Figure 1. An exposed Euwallacea fornicatus gallery, showing dark Fusarium euwallaceae growth, in an ornamental Acer tree, Stellenbosch, South Africa.
Figure 2. Inactive Euwallacea fornicatus galleries in the xylem of a killed tree
Integrated pest management options of ambrosia beetles are currently limited; with pesticides/fungicides applications being impractical, expensive, or with large potential for causing tree harm through injection holes. Physical control through sanitation of infested material is an important component in control. Microbial biological control (with microbial biological control agents, MCAs) typically focuses on entomopathogens (like the fungi Beauveria spp. and Metarhizium spp.) targeting the beetles themselves, and/or competitive organisms (like Trichoderma spp. fungi) that outcompete the ambrosial fungi that the beetles rely on for food. Various Trichoderma species are already marketed as biological control agents for the management of wood pathogens, and Beauveria and Metarhizium species as biological control agents of insect pests. These agents however suffer the same limitations as conventional chemical applications, in that the target organisms (ambrosia beetles and ambrosia fungi) are located deep in galleries in host tree wood.
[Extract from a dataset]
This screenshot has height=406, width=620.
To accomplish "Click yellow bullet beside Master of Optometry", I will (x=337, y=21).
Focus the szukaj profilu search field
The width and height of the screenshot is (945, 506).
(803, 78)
Phoretic mites associated with ambrosia beetles could potentially provide an answer in transmitting MCAs into ambrosia beetle galleries. Phoretic mites have been shown capable of transmitting fatal doses of entomopathogenic fungi conidia to the pales weevil, Hylobius pales (Schabel, 1981). Many of the mites associated with bark and ambrosia beetles are fungus feeders. Fungal feeding mites can have direct impact on fungi through grazing or microbial secretions in their saliva, and can also act as vectors for mycopathogens or antagonistic organisms.
Our two study groups (at the University of Stellenbosch, South Africa, and the University of Florida, USA) are currently investigating this innovative biological pest control approach. Stellenbosch University is focusing mainly on Euwallacea fornicatus causing Fusarium dieback on a variety of trees and agricultural crops in South Africa; the University of Florida on a variety of ambrosia beetles transmitting laurel wilt to avocados and other Lauraceae.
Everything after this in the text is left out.